Four online lectures with Giovanna Brambilla

Being guided by an expert when admiring works of art is undoubtedly a formative experience that trains the eye. But once we have trained or engaged in this practice, perhaps it is time to take a bold leap and go back to the sources, to see how some great artists in history investigated the mechanisms of seeing.

What do we look at when we gaze at a work of art? Have you ever thought that observing a painting, a photograph, or a film means gaining insight to the artist’s visual heritage and the implications of the society they lived in?

Spanning from France to Italy, the United States, and Romania, four must-read texts will guide us in understanding the processes that gave rise to the great works of art that we are so fascinated by.

The lectures briefly introduce the author and their method of analyzing works of art, before engaging in an in-depth examination of the selected text, providing the tools for participants to conduct their own investigations.

How to join

A History of the Western Gaze, with Régis Debray

November 11, 7 pm

Online on Zoom

This first lecture is free and open to all.

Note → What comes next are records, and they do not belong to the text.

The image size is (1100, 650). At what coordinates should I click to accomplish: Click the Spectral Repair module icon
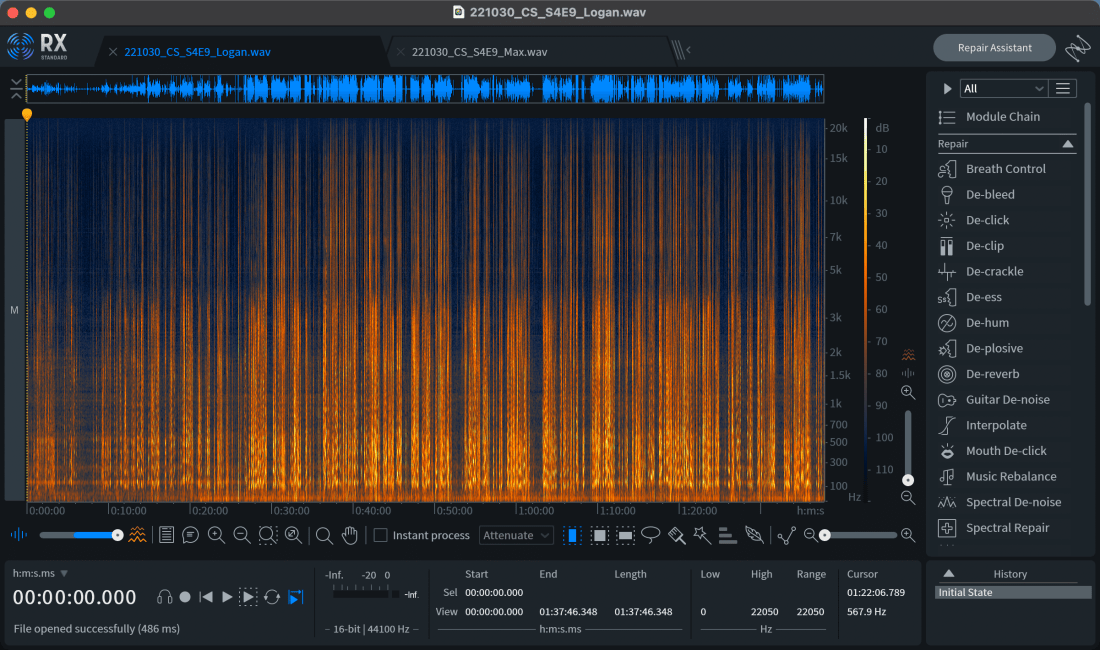point(946,528)
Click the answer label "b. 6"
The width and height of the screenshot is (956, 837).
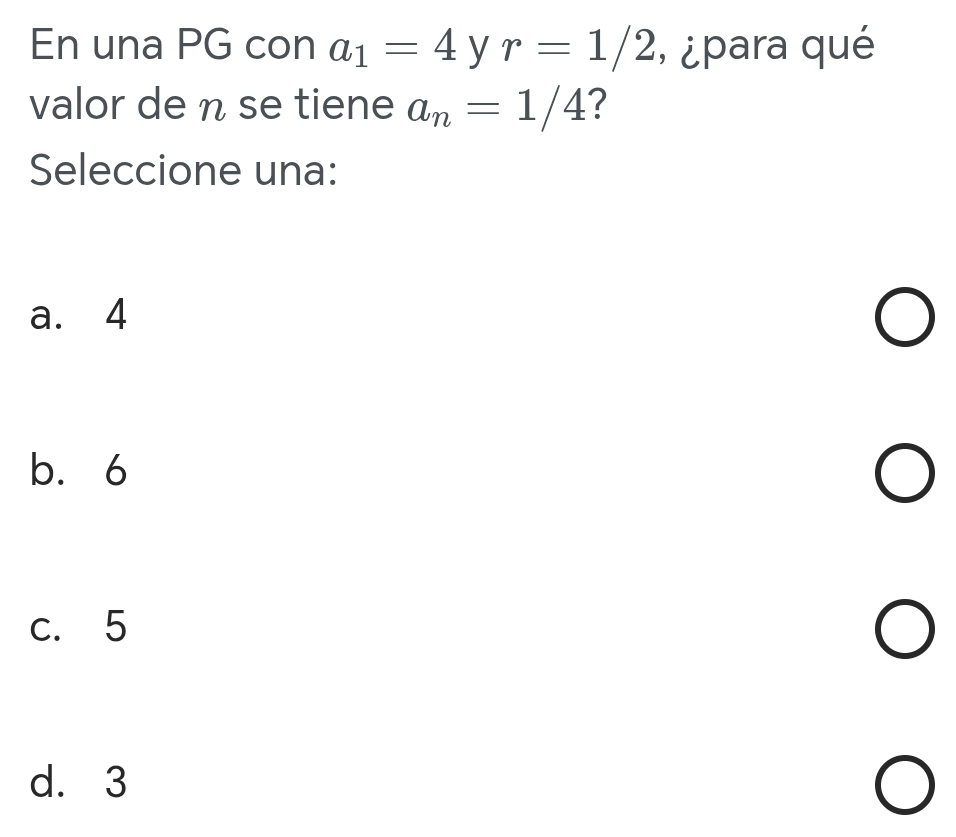click(80, 472)
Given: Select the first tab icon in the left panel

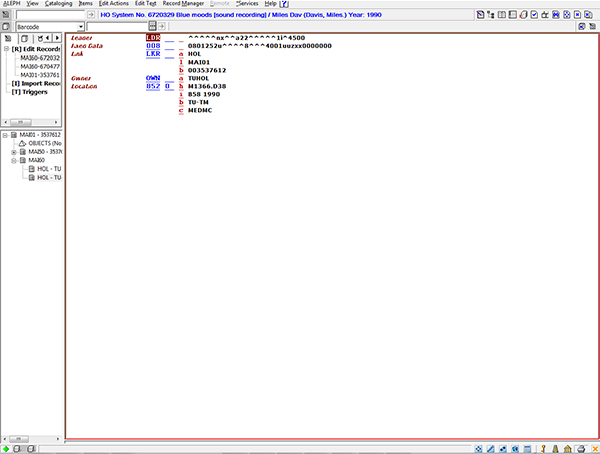Looking at the screenshot, I should (9, 38).
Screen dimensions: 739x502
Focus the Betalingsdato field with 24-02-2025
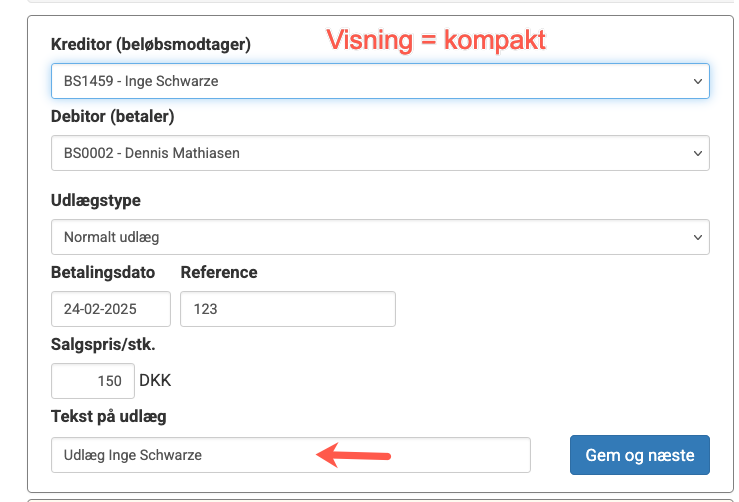coord(111,309)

Booking is required.

Intellectual and author, philosopher of the École Normale Supérieure in Paris, Debray is the “great master” from which we will start our study of the gaze and the image, highlighting the relationship between the visible and the invisible. Born out of the fear of death and the need to represent what is absent, images can generate symbolic meanings, through a rigorously traced course that intertwines social, religious, and ideological changes, from icons to digital imagery.

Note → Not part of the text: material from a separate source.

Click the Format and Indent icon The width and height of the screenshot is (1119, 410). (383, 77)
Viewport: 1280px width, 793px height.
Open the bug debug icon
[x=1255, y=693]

The Recipe for Success of Works of Art, with Carlo Ginzburg

November 18, 7 pm

Online on Zoom

How quickly do we become familiar with images that have become symbols, without ever thinking about their seductive power? Starting from the figure of Lord Kitchener and the manifesto that portrays him calling the British to arms, we will move on to Hellenism and Byzantine art, the Renaissance, and the propaganda and aesthetics of dictatorships to understand and decipher those mechanisms that ensure the fame of a work of art, beyond the talent of the artist.

The Treachery of Photography, with Susan Sontag

November 25, 7 pm

Online on Zoom

At a time when photographs proliferate, and the sheer quantity of images produced seems to elude questions on the meanings that this artform can convey, a text published fifty years ago still provides a crucial method for understanding them. Photographs are predatory, documentary, and testimonials acts whose relationships with reality are never as transparent as they seem.

Images as traps for our gaze, with Victor I. Stoichita

December 2, 7 pm

Online on Zoom

The circle closes: like Debray, Stoichita traces a history of the gaze. But this time, as we move from late nineteenth-century paintings to the noir films of Alfred Hitchcock, images reveal themselves to be traps for our gaze, capable of intercepting our desires and transforming the careful viewer from a passionate art lover to an alert detective.

How to join
  • The online lectures are in Italian and last 1 hour. Participants will receive a Zoom link.
  • The first lecture is free and open to all.
  • La prima lezione è gratuita e aperta a tutti.
  • The following three lessons are open to members only.
  • Donation required of 50€ for the full lecture series, 40€ for teachers providing proof of employment at a school or institution, 15€ for Young Pass members. It is not possible to register for a single lecture.
  • È possibile iscriversi anche a corso iniziato e richiedere la registrazione delle lezioni precedenti.

Register now

Giovanna Brambilla is an art historian and an expert in cultural heritage education and mediation. Her main focus is the relationship between museums and the public, particularly accessibility and inclusion. After graduating from university, she worked for a year as a volunteer researcher at the British Museum, London, before completing postgraduate courses in General and Museum Education at Roma Tre University, in Communication and Intercultural Mediation at the University of Bergamo, in Art History at the University of Milan (with a scholarship), and in Communication in School Settings at the University of Siena. From 1996 to 2022 she was the head of the Education Department at GAMeC, the Galleria d’Arte Moderna e Contemporanea, Bergamo. She is currently self-employed and works with the Direzione regionale Musei Lombardia as the Head of Local Projects and Audience Development. She is also a member of the Knowledge Community of the Cultural Welfare Center, Turin, focusing on museums, hospitality, and wellbeing. Her most recent publications include, ldiqua. Immagini per chi resta (2023), Mettere al mondo il mondo: Immagini per una rinascita (2021), and Inferni: Parole e immagini di un’umanità al confine (2020).